• _Task instructions_
Go through the listing and transcribe each line exactly.

• _Provided records_
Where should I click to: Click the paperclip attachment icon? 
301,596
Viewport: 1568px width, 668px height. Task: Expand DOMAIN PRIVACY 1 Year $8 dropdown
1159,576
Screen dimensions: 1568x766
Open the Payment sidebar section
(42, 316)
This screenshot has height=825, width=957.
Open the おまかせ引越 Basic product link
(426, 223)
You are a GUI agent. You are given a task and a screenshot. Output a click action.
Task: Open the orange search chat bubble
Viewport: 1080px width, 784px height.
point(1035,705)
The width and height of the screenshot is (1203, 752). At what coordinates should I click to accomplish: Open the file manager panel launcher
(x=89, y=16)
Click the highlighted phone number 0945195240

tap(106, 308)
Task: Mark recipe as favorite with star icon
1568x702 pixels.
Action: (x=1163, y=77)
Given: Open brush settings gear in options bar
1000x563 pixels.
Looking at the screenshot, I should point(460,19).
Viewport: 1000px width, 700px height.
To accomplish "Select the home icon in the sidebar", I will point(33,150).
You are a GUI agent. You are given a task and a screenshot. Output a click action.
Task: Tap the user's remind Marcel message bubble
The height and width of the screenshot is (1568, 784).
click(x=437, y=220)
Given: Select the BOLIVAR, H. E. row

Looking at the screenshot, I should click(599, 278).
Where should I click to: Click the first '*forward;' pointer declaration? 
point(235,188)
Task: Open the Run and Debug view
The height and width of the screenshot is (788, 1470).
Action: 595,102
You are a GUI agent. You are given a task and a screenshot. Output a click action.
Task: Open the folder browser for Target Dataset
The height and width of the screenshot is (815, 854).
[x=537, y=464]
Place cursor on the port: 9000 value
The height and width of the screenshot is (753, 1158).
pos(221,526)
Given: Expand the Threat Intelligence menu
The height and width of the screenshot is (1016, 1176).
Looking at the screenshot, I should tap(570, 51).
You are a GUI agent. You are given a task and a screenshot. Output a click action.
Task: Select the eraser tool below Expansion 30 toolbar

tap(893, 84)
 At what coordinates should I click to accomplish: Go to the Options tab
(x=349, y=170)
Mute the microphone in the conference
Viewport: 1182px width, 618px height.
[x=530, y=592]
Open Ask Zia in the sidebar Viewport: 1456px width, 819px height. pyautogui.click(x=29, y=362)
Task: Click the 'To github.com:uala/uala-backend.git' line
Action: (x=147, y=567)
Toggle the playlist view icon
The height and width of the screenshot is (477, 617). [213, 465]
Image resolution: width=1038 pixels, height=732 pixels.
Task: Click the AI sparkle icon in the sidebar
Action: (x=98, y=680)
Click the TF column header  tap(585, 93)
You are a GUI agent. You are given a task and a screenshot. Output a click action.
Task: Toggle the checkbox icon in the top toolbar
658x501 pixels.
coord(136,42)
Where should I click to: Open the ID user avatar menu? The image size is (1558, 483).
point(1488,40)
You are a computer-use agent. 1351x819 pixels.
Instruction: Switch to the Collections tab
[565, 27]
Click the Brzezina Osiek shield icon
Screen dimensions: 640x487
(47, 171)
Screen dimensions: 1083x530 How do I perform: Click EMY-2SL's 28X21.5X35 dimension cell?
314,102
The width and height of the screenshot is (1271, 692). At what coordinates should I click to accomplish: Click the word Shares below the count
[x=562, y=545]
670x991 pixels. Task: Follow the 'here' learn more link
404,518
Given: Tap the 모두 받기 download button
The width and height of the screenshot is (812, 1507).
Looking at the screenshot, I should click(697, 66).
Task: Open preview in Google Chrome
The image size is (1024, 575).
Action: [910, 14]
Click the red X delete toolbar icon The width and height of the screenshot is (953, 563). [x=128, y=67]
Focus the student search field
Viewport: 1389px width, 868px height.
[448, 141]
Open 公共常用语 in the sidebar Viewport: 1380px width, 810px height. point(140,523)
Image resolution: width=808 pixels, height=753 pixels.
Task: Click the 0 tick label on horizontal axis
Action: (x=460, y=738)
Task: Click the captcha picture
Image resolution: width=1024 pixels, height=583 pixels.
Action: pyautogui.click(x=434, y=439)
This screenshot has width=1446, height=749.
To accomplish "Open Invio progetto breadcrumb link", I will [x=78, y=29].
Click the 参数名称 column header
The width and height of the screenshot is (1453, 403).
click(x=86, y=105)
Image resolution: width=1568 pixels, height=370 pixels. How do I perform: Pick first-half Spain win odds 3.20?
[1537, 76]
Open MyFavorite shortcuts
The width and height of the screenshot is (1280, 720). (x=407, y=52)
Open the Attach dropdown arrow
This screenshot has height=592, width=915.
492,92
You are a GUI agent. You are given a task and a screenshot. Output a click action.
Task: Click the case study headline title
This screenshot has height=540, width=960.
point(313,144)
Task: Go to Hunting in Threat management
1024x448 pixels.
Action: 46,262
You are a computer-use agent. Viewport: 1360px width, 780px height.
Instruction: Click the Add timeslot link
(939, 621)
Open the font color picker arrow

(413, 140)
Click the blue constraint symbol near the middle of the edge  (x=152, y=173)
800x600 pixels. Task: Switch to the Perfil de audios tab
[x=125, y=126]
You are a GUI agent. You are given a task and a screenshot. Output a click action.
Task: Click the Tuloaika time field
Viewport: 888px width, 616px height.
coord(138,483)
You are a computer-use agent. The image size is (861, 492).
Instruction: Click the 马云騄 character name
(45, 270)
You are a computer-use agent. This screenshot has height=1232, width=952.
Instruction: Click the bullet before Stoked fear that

• _Result for this task_
Where should I click to: Click the paperclip attachment icon? 
301,596
Viewport: 1568px width, 668px height. Task: Expand DOMAIN PRIVACY 1 Year $8 dropdown
1159,576
Screen dimensions: 1568x766
Open the Payment sidebar section
(42, 316)
This screenshot has height=825, width=957.
Open the おまかせ引越 Basic product link
(426, 223)
You are a GUI agent. You are given a task and a screenshot. Output a click action.
Task: Open the orange search chat bubble
Viewport: 1080px width, 784px height.
point(1035,705)
The width and height of the screenshot is (1203, 752). At what coordinates should I click to accomplish: Open the file manager panel launcher
(x=89, y=16)
Click the highlighted phone number 0945195240

tap(106, 308)
Task: Mark recipe as favorite with star icon
1568x702 pixels.
Action: (x=1163, y=77)
Given: Open brush settings gear in options bar
1000x563 pixels.
Looking at the screenshot, I should point(460,19).
Viewport: 1000px width, 700px height.
To accomplish "Select the home icon in the sidebar", I will point(33,150).
You are a GUI agent. You are given a task and a screenshot. Output a click action.
Task: Tap the user's remind Marcel message bubble
The height and width of the screenshot is (1568, 784).
click(x=437, y=220)
Given: Select the BOLIVAR, H. E. row

Looking at the screenshot, I should click(599, 278).
Where should I click to: Click the first '*forward;' pointer declaration? 
point(235,188)
Task: Open the Run and Debug view
The height and width of the screenshot is (788, 1470).
Action: 595,102
You are a GUI agent. You are given a task and a screenshot. Output a click action.
Task: Open the folder browser for Target Dataset
The height and width of the screenshot is (815, 854).
[x=537, y=464]
Place cursor on the port: 9000 value
The height and width of the screenshot is (753, 1158).
pos(221,526)
Given: Expand the Threat Intelligence menu
The height and width of the screenshot is (1016, 1176).
Looking at the screenshot, I should tap(570, 51).
You are a GUI agent. You are given a task and a screenshot. Output a click action.
Task: Select the eraser tool below Expansion 30 toolbar

tap(893, 84)
 At what coordinates should I click to accomplish: Go to the Options tab
(x=349, y=170)
Mute the microphone in the conference
Viewport: 1182px width, 618px height.
[x=530, y=592]
Open Ask Zia in the sidebar Viewport: 1456px width, 819px height. pyautogui.click(x=29, y=362)
Task: Click the 'To github.com:uala/uala-backend.git' line
Action: (x=147, y=567)
Toggle the playlist view icon
The height and width of the screenshot is (477, 617). [213, 465]
Image resolution: width=1038 pixels, height=732 pixels.
Task: Click the AI sparkle icon in the sidebar
Action: (x=98, y=680)
Click the TF column header  tap(585, 93)
You are a GUI agent. You are given a task and a screenshot. Output a click action.
Task: Toggle the checkbox icon in the top toolbar
658x501 pixels.
coord(136,42)
Where should I click to: Open the ID user avatar menu? The image size is (1558, 483).
point(1488,40)
You are a computer-use agent. 1351x819 pixels.
Instruction: Switch to the Collections tab
[565, 27]
Click the Brzezina Osiek shield icon
Screen dimensions: 640x487
(47, 171)
Screen dimensions: 1083x530 How do I perform: Click EMY-2SL's 28X21.5X35 dimension cell?
314,102
The width and height of the screenshot is (1271, 692). At what coordinates should I click to accomplish: Click the word Shares below the count
[x=562, y=545]
670x991 pixels. Task: Follow the 'here' learn more link
404,518
Given: Tap the 모두 받기 download button
The width and height of the screenshot is (812, 1507).
Looking at the screenshot, I should click(697, 66).
Task: Open preview in Google Chrome
The image size is (1024, 575).
Action: [910, 14]
Click the red X delete toolbar icon The width and height of the screenshot is (953, 563). [x=128, y=67]
Focus the student search field
Viewport: 1389px width, 868px height.
[448, 141]
Open 公共常用语 in the sidebar Viewport: 1380px width, 810px height. point(140,523)
Image resolution: width=808 pixels, height=753 pixels.
Task: Click the 0 tick label on horizontal axis
Action: (x=460, y=738)
Task: Click the captcha picture
Image resolution: width=1024 pixels, height=583 pixels.
Action: pyautogui.click(x=434, y=439)
This screenshot has width=1446, height=749.
To accomplish "Open Invio progetto breadcrumb link", I will [x=78, y=29].
Click the 参数名称 column header
The width and height of the screenshot is (1453, 403).
click(x=86, y=105)
Image resolution: width=1568 pixels, height=370 pixels. How do I perform: Pick first-half Spain win odds 3.20?
[1537, 76]
Open MyFavorite shortcuts
The width and height of the screenshot is (1280, 720). (x=407, y=52)
Open the Attach dropdown arrow
This screenshot has height=592, width=915.
492,92
You are a GUI agent. You are given a task and a screenshot. Output a click action.
Task: Click the case study headline title
This screenshot has height=540, width=960.
point(313,144)
Task: Go to Hunting in Threat management
1024x448 pixels.
Action: 46,262
You are a computer-use agent. Viewport: 1360px width, 780px height.
Instruction: Click the Add timeslot link
(939, 621)
Open the font color picker arrow

(413, 140)
Click the blue constraint symbol near the middle of the edge  (x=152, y=173)
800x600 pixels. Task: Switch to the Perfil de audios tab
[x=125, y=126]
You are a GUI agent. You are given a task and a screenshot. Output a click action.
Task: Click the Tuloaika time field
Viewport: 888px width, 616px height.
coord(138,483)
You are a computer-use agent. The image size is (861, 492).
Instruction: Click the 马云騄 character name
(45, 270)
You are a computer-use agent. This screenshot has height=1232, width=952.
Instruction: Click the bullet before Stoked fear that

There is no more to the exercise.